Roma, 27 giu. (askanews) – E’ un tentativo di “reconquista” quello lanciato oggi dalle minoranze Pd. L’ala bersaniana e quella cuperlian-dalemiana provano a mettere da parte le reciproche diffidenze per provare a riprendere il partito dalle mani di quel Matteo Renzi che sempre più viene visto come un intruso, una specie di invasore appunto come i sultani musulmani che dominarono il sud della Spagna nel Medioevo. La convinzione è che le ultime amministrative abbiano segnato una svolta, “il progetto del partito della nazione è fallito”, è il giudizio comune, e per questo bisogna cogliere l’occasione per preparare la rivincita. La ricomposizione delle minoranze non è ancora una realtà, ma la presenza di Gianni Cuperlo – all’incontro organizzato a Roma da Roberto Speranza – è un segnale e l’obiettivo è di serrare le file dopo l’estate, per poi lanciare un affondo contro il doppio ruolo di Renzi, contemporaneamente segretario e premier.
All’incontro c’è tutta l’area bersaniana, perlomeno quella che ha scelto la linea dura non votando la fiducia all’Italicum. c’è soprattutto Pier Luigi Bersani, che però lascia la scena a Speranza. Ma, appunto, c’è anche Cuperlo, che chiede di superare gli “steccati” e propone “una grande assemblea in autunno”. Appello ovviamente raccolto da Speranza: “Non ci perderemo di vista. Dico da subito sì, parteciperò alle prossime iniziative che si faranno nel prossimo mese di luglio e in autunno dovremo immaginare un nuovo appuntamento largo”.
L’analisi di partenza, del resto, è comune: “C’è un pezzo del nostro elettorato, della nostra gente, che non si fida più e rischia di voltarci le spalle”, ha spiegato Speranza. Il riferimento è all’astensionismo delle ultime elezioni, a quella diserzione di massa di una fetta degli elettori di sinistra che Cuperlo ha ricordato ancora più esplicitamente: “Un milione, un milione e mezzo di elettori a questo Pd ha voltato le spalle, colpiti nell’orgoglio da scelte che il governo ha compiuto. Se qualcuno pensava che questo disegno potesse congelare i voti della sinistra – ‘tanto non hanno dove andare’ – e contemporaneamente sfondare dall’altra parte ha compiuto un errore di calcolo e di visione. Quella pessima lettura del partito della nazione si è spenta nelle urne”.

__RIGHE DEL DATASET__

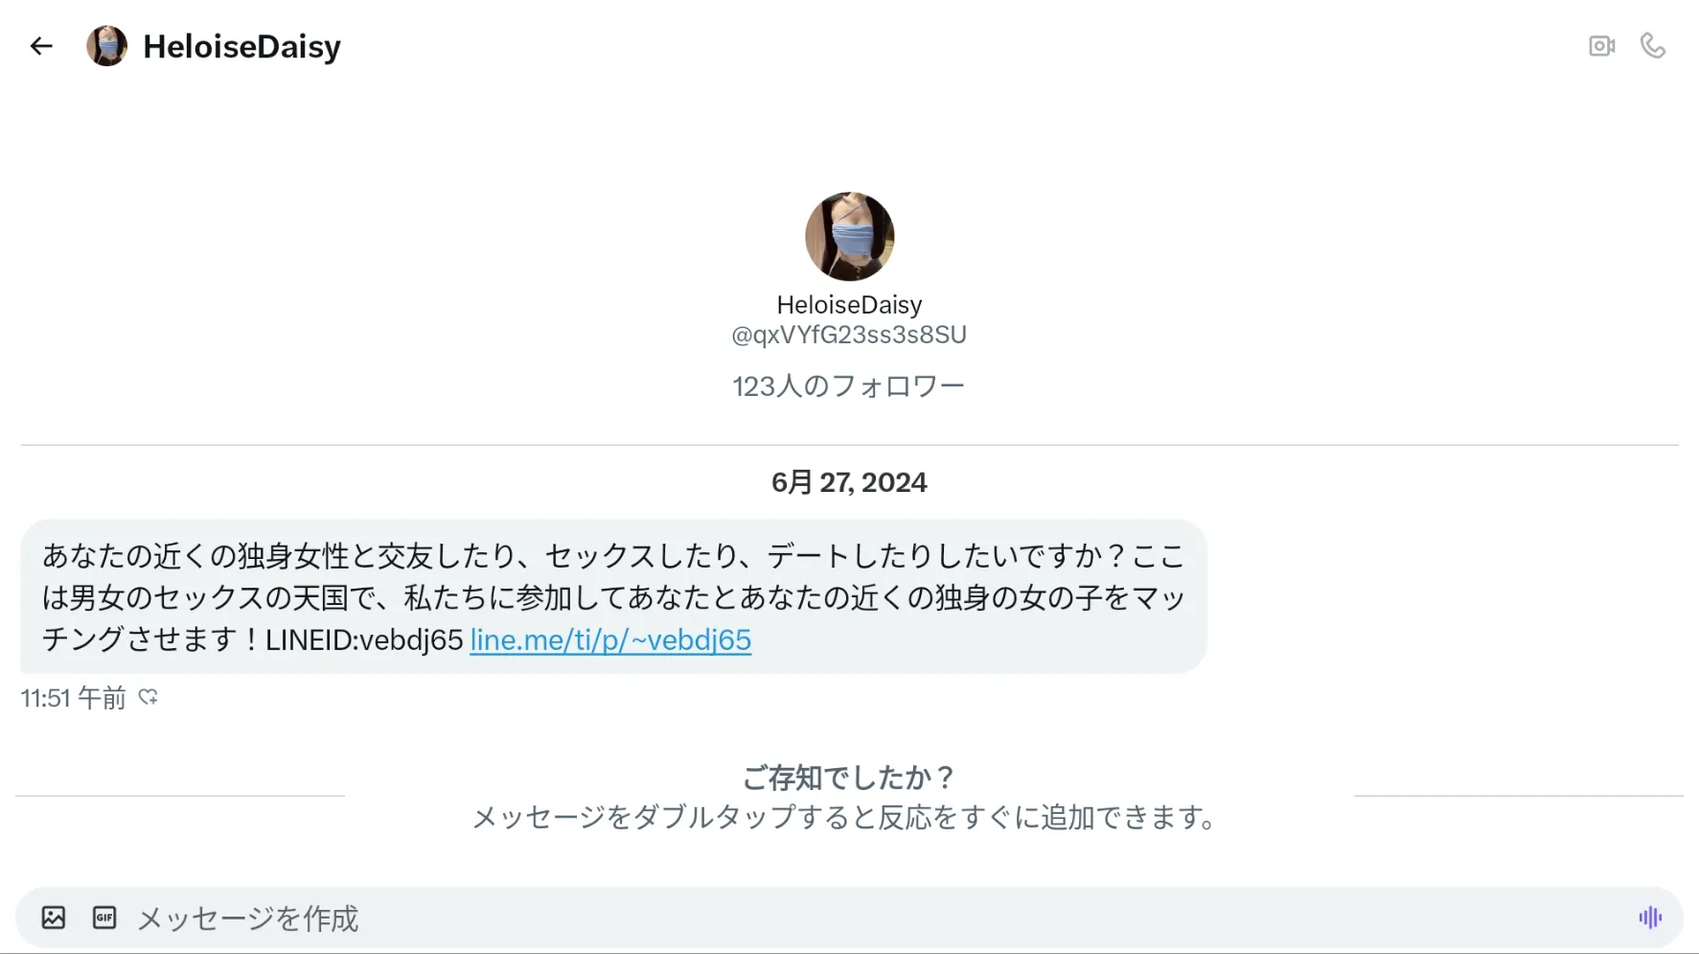This screenshot has height=954, width=1699.
Task: Open the large HeloiseDaisy profile picture
Action: (x=849, y=236)
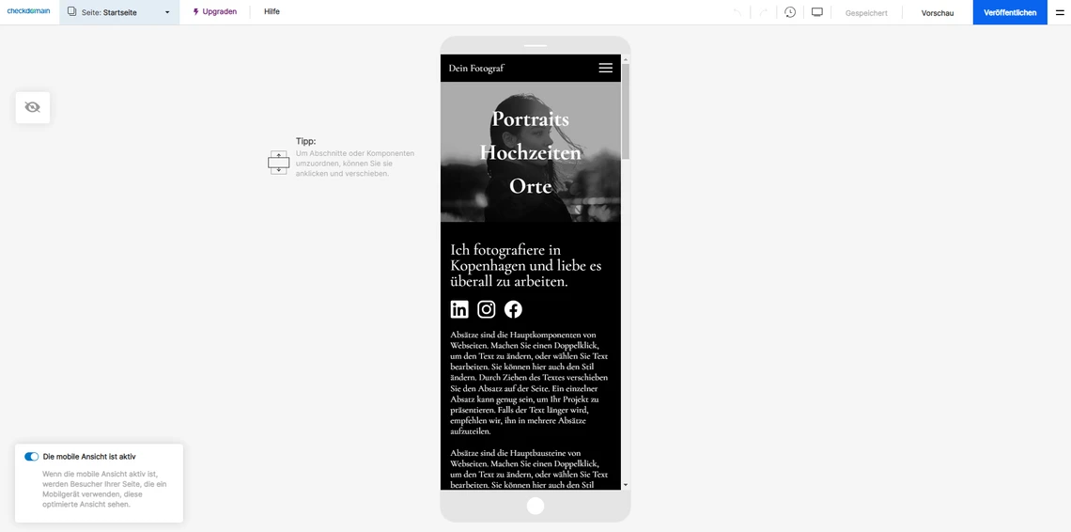The image size is (1071, 532).
Task: Open the version history clock icon
Action: tap(790, 12)
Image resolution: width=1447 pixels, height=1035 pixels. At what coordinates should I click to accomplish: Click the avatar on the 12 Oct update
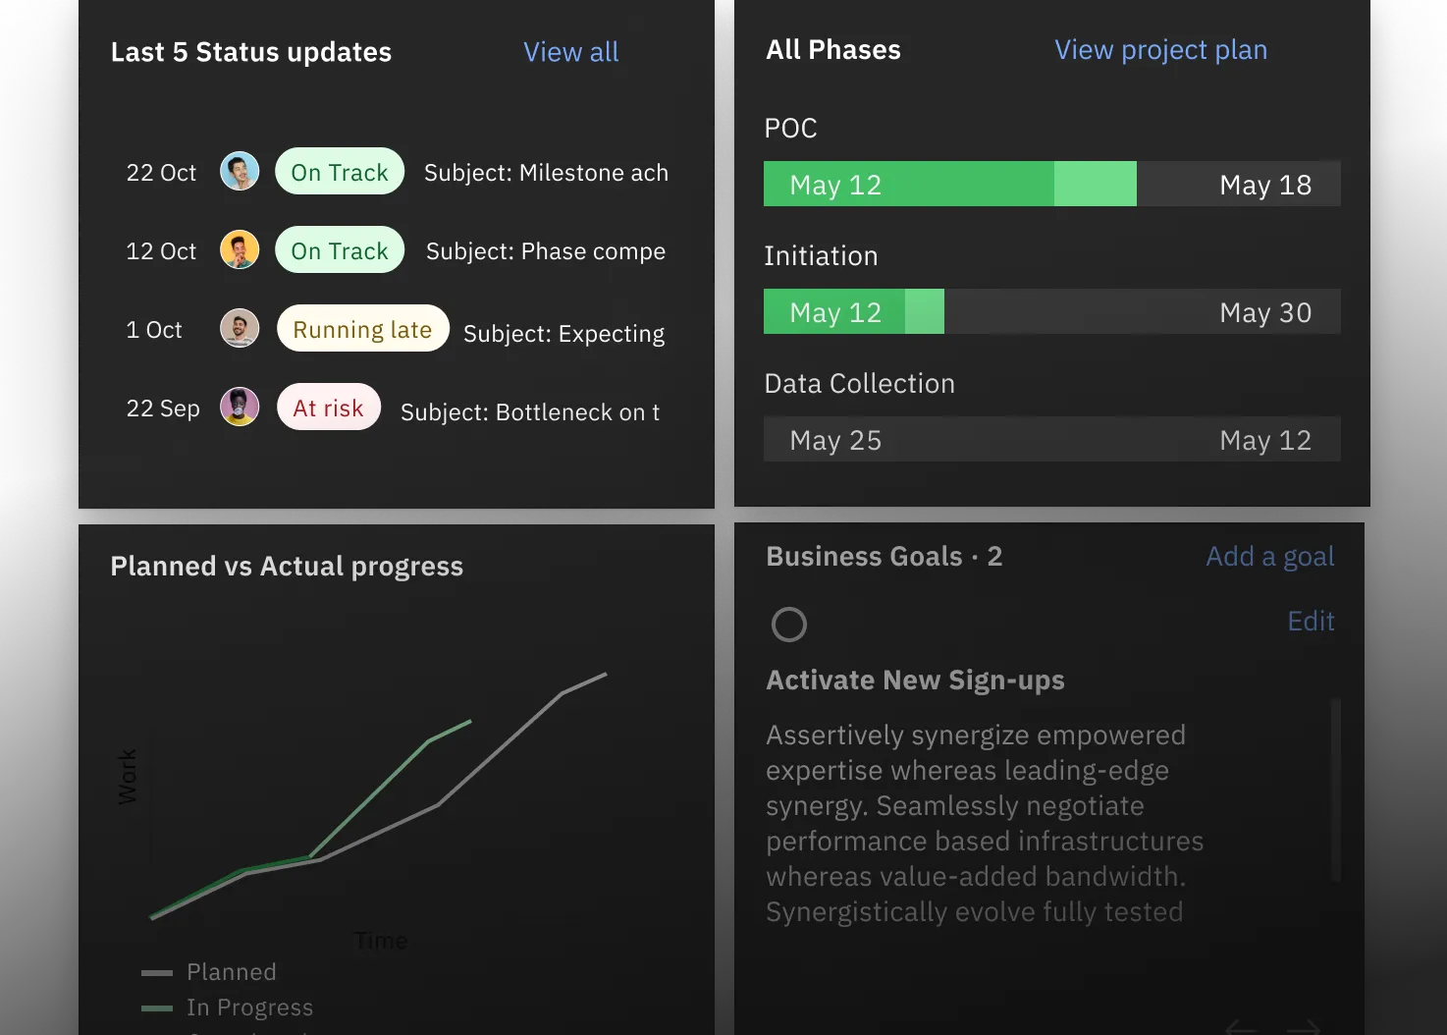click(240, 250)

__COMPITO RICHIESTO__
Secondo l'estratto, chi ha organizzato a Roma l'incontro a cui è presente Gianni Cuperlo? Le righe qui non servono a niente.

__RISPOSTA COMPLETA__
Roberto Speranza.